Le cœur de la pauvre Campanule défaille de colère et d’indignation lorsque ses yeux se posent sur les poignets enchainés de son bien aimé. Pourtant, malgré son envie et sa bouche qui s’ouvre, elle garde le silence… L’humeur de l’officier est à l’orage. Pourtant, il se contient et c’est d’un ton faussement doux mais chargé de menaces qu’il réprimande le planton.

« Soldat ! Quand je donne un ordre, j’entends qu’il soit effectué dans un délai raisonnable. Quel est pour vous le temps raisonnable pour aller chercher quelqu’un … »

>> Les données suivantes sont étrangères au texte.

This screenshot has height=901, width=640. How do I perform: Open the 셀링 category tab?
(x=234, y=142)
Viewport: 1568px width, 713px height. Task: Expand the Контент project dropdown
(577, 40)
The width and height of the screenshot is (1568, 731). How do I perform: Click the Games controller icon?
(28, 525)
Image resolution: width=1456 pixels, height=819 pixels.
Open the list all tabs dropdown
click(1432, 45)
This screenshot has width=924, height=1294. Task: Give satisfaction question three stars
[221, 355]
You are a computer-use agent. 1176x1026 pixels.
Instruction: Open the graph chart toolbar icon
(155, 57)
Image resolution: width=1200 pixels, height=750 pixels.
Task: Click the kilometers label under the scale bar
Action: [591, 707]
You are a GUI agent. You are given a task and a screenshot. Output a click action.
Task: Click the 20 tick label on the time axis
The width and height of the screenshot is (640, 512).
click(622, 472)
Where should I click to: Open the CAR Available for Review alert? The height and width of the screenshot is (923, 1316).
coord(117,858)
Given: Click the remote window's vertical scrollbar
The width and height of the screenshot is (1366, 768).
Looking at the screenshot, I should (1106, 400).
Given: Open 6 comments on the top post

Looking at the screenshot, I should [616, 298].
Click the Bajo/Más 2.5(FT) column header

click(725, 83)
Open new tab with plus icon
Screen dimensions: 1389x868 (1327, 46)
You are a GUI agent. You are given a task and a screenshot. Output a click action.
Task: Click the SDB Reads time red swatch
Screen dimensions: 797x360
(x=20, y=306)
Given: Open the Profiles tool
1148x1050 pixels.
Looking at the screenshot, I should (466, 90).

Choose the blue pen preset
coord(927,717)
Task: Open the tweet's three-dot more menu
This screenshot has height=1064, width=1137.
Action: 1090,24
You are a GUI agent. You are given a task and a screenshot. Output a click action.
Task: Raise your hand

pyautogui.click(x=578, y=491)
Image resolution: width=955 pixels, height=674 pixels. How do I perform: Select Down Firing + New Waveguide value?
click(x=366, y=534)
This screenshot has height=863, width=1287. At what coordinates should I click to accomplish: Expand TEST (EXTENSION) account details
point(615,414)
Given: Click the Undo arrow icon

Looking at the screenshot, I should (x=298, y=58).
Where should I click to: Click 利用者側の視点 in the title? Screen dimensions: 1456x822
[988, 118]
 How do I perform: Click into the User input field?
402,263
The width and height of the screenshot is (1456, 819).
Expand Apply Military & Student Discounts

La remarque sèche de l’officier se transforme en un marmonnement incompréhensible. En effet, son regard vient de se poser sur le visage ravagé de son subordonné.

« Toutes mes excuses, commandant. Comme vous le constatez, il y a eu un léger incident : votre prisonnier de marque a tenté de s’échapper… »

Pour quelqu’un ayant déjà subi une curée ce jour, le gaillard est hardi. D’autant que le gradé n’est pas connu pour sa magnanimité à l’égard de l’insubordination. Toutefois, on peut aisément comprendre le désappointement du gardien qu’on envoie escorter un invité et qui se trouve défiguré par un forcené elfique.

« Allez donc voir le guérisseur et faites-vous soigner. Tout cela à mes frais bien entendu, si tu tiens ta langue. Personne ne doit entendre parler de ce fâcheux contre temps… Oh et demandez au gaïaiste de vous remettre le nez dans la place qu’il avait avant l’accident du bois de Bäal. J’avoue ne plus supporter son état actuel… »

Sur ce, le soldat se sauve sans demander son reste trop heureux de l’aubaine. En effet, il est rare de bénéficier de soins magiques dans l’armée kendranne surtout lorsqu’on est caserné à Shory. Et même dans ce cas, les tarifs sont prohibitifs.

Abruti par plusieurs jours d’ascétisme et d’efforts intenses, le shaakt est incapable de mettre ses idées dans l’ordre et à distinguer les souvenirs des sensations. Son esprit est tellement saturé par les informations contradictoires qu’il doit gérer et a décidé de rendre les armes. Inapte à prendre la moindre décision, il reste debout immobile. Débile. La voix du maitre des lieux ne l’atteint même pas. Ses oreilles étant saturées par l’illusion du fracas des vagues s’écrasant sur le promontoire de Caix.

« Fenric ! Êtes-vous devenu sourd ? Ou seulement dément ? »

Une voix de femme… Excédée… Même s’il est piloté uniquement par ses réflexes les plus primaires, un shaakt mâle ne peut rester sans réaction face à cela. Sa vie en a dépendu trop souvent. La servilité teintée de crainte superstitieuse aussi ancrée dans son âme que ses os dans sa chair lui monte au visage et au crane.
Lorsque ses yeux se posent sur la charmante sinarise assise au bureau, une peur sans égale s’empare de lui.

« Matriarche ! Que faites-vous ici ? Fuyez. Sthyll et Kara sont là. S’ils vous trouvent mon supplice ne sera rien à côté du vôtre. Fuyez pauvre folle ! »

Ce nouvel excès émotionnel vient à bout des dernières réserves du shaakt dont les jambes flageolent puis se dérobent sous lui.